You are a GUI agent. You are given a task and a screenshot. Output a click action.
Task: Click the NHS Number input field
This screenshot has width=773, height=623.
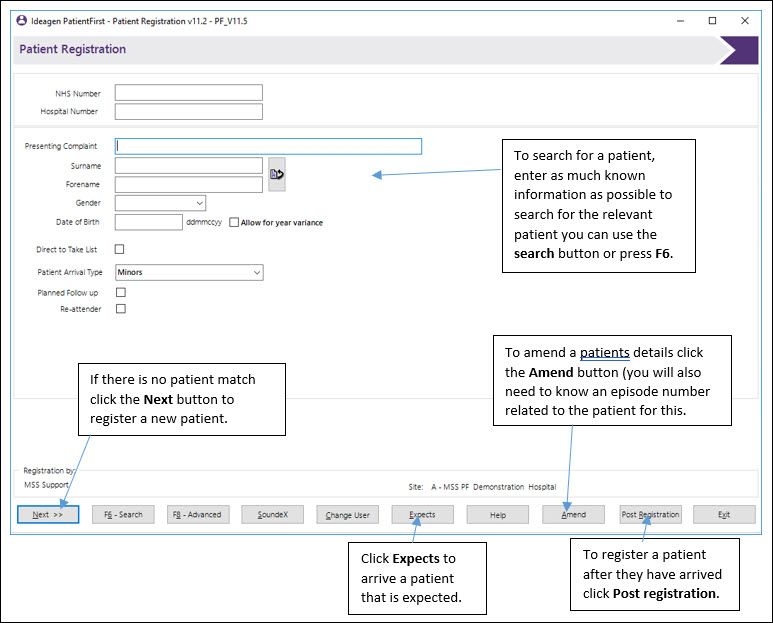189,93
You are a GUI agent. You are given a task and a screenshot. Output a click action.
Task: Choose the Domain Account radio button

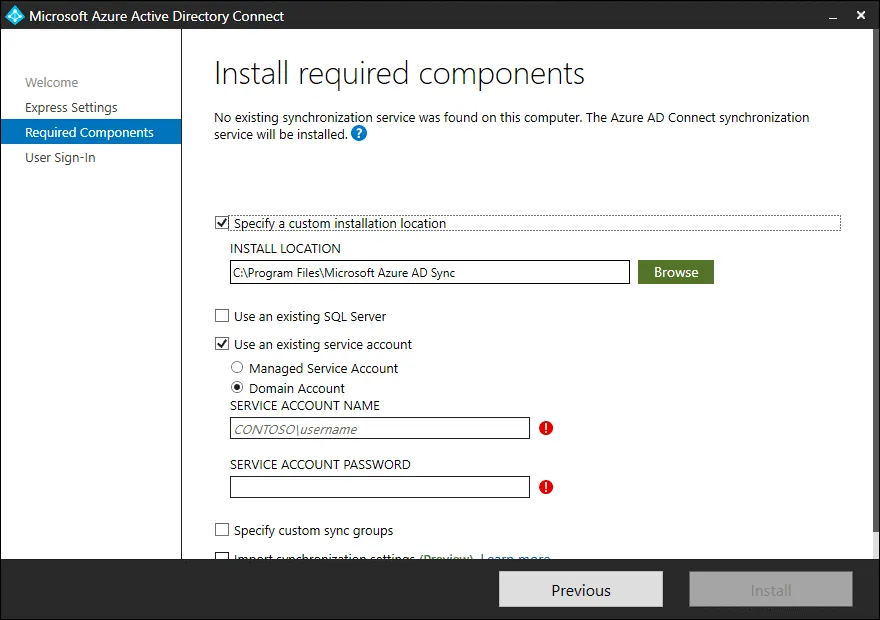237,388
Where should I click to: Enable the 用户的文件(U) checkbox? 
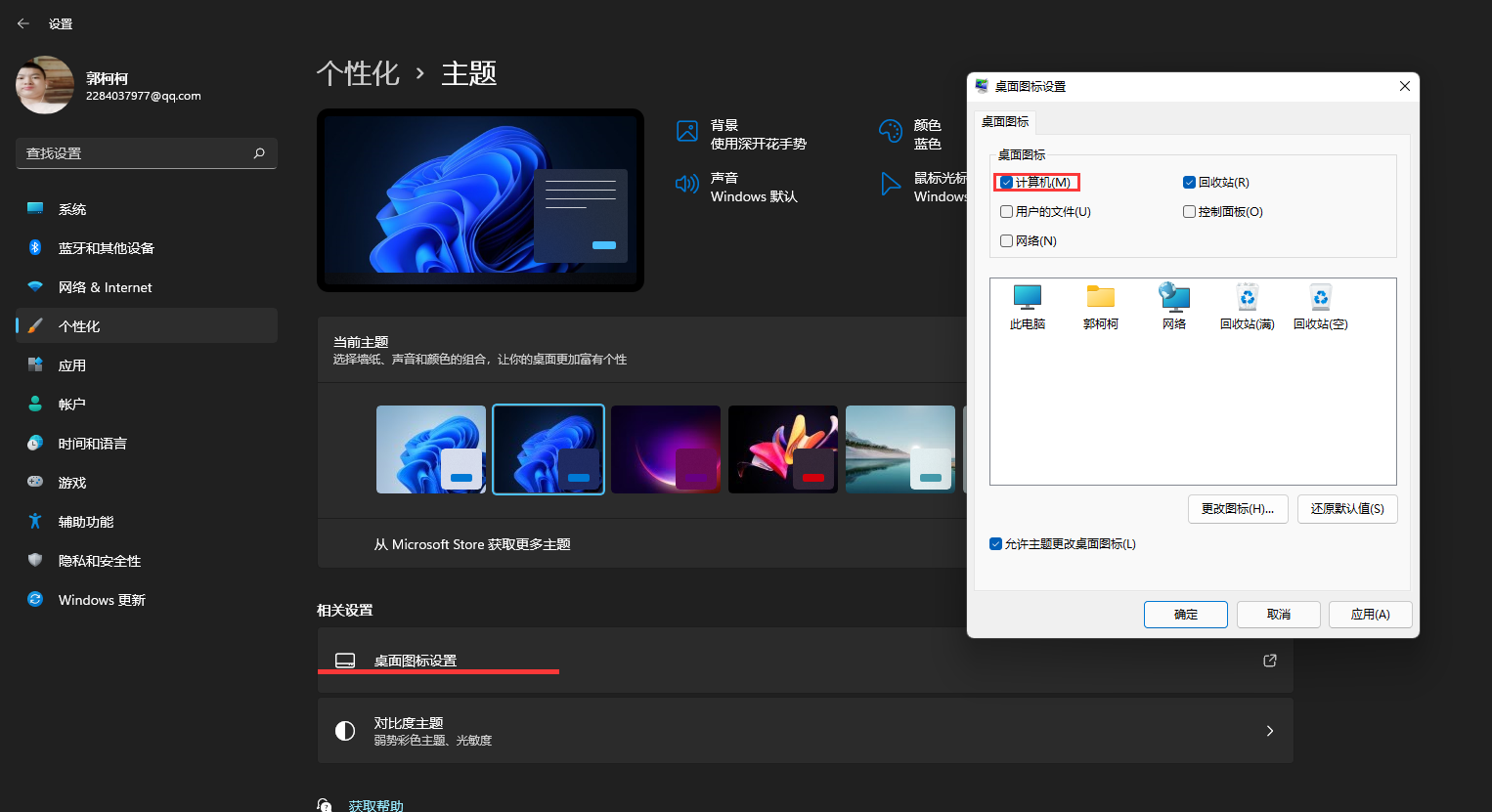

■ ■ ■

• [What you have to do] All entries must be output unchanged, with every picture omitted.

• [Answer for the task]
You are a GUI agent. You are given a task and a screenshot. Output a click action.
Task: Click the NHS Number input field
This screenshot has width=773, height=623.
189,93
You are a GUI agent. You are given a task and a screenshot. Output a click action.
Task: Choose the Domain Account radio button

237,388
Where should I click to: Enable the 用户的文件(U) checkbox? 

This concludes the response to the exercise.